Two image networks say they expect the brisk growth in image exchange volume to continue this year as more banks begin clearing checks electronically or increase their trading.
The Clearing House Payments Co. LLC of New York said Tuesday that the number of items its SVPCO Image Payments Network settled last month rose 33% from November, to 11.7 million, and the value of items settled through the network rose 14%, to $73.4 billion.
Volume is also rising at Marshall & Ilsley Corp.’s Endpoint Exchange Network, which said Tuesday that it has cut prices in half for exchanges between banks in different Federal Reserve Board districts.
Alenka Grealish, the manager of the banking group at the Boston research and consulting firm Celent Communications LLC, said the developments bode well for accelerated growth in image exchange.
“Finally, things are picking up” in image exchange, Ms. Grealish said. “It looks good for ’06.”
George F. Thomas, an executive vice president at The Clearing House, said he expects SVPCO’s volume to increase fourfold this year. “My hope is that we will be running 50 million items a month by this time next year.”
In January of last year only two companies were using SVPCO — KeyCorp and JPMorgan Chase & Co., which exchanged fewer than 18,000 items worth less than $55 million that month.
Now 10 banks are exchanging images over the network, Mr. Thomas said. Two more are expected to begin doing so this month, though he said he would not name them until they go live.
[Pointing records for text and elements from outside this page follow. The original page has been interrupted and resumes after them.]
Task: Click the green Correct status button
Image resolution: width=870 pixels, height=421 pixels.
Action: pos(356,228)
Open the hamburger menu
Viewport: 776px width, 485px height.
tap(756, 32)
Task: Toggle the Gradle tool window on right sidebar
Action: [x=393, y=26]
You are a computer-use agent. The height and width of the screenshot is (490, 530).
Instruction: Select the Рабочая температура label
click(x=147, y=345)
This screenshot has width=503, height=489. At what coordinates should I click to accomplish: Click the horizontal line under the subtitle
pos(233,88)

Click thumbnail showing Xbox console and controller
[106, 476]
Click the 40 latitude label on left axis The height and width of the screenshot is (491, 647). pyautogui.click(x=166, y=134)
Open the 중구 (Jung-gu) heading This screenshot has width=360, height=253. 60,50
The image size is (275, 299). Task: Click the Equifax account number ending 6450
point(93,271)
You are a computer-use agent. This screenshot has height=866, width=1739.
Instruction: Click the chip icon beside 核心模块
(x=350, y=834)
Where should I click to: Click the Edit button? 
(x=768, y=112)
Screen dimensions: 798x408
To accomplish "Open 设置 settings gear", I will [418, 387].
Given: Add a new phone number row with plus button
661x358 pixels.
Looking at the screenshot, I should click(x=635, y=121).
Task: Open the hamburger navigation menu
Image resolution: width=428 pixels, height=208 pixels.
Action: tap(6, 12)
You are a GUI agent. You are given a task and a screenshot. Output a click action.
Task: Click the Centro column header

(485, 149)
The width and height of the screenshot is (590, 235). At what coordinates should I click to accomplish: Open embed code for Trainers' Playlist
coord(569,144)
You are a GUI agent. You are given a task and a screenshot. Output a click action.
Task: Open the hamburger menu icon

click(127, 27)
Last month, Comerica Corp. said it had begun sending images to the Fed through the SVPCO network, and M&T Bank Corp. said it was sending files to the Fed and to another bank. The other banks using SVPCO are Bank of America Corp., National City Corp., Wachovia Corp., Fifth Third Bancorp, and UnionBanCal Corp. Wells Fargo & Co. sends images to Electronic Data Systems Corp., which prints them out and delivers them to banks that are not ready to eaccept image files electronically.
Endpoint, which is operated by M&I’s Metavante Corp., said Tuesday that it has eliminated its “out-of-district” pricing category and is now charging a base fee of 1.5 cents for all images it transmits, not only those sent within a single Fed district. (Some Endpoint customers get volume discounts.)
Jeff Vetterick, the general manager of Endpoint, said the pricing changes had been planned for “a long time.” The original pricing structure made sense when the network was launched in 2002, because of the initial set-up costs and because of the way people were used to paying for check transportation.
It costs more to clear paper checks over long distances, because of the transportation and float expenses, he said. By contrast, “there is a lot of same-day settlement” for items cleared within a single Fed district, and Endpoint initially had to offer a lower price for such items to attract customers. “Otherwise, people would just continue trading paper, if it was cheaper to do that.”
But as the network’s volume has grown, two-tier pricing made less business sense, he said, because there are more participants to share the fixed costs, and any cost difference between transmitting images down the street and sending them across the country are “rounding errors.”
Mr. Vetterick estimated that banks transmitted 10 million check images worth $5.5 billion over Endpoint last month. In September it cleared about 8 million checks for 3,500 banks, and in August it said that it had 2,500 users sending 6 million images every month.
Endpoint expects its volume to swell even more in the coming months. In November, Bank of America began using Endpoint to send images from the shared archive operated by Viewpointe Archive Services LLC.
Mr. Vetterick said B of A’s volume has been small so far, but it is not expected to stay small; in the past he has said B of A alone could increase his network’s volume by 50 million items a month.
Alenka Grealish, the manager of the banking group at the Boston research and consulting firm Celent Communications LLC, said Endpoint had probably reached a point in its growth where its executives could justify cutting its prices.
“I think they are pretty astute to do it early” in the shift to image exchange, she said, because having high prices could have caused Endpoint’s volume to “drift away.”
According to Ms. Grealish, SVPCO has a pricing advantage over Endpoint, because The Clearing House offers its own settlement services. Endpoint users must settle through the National Clearing House Association of Dallas, which sends monthly invoices to Endpoint’s users.
SVPCO’s steep growth last year was not surprising, since its large bank users tend to start slowly but ramp up their volume once they work out the kinks in their systems, she said. Working out those kinks “takes longer than expected.”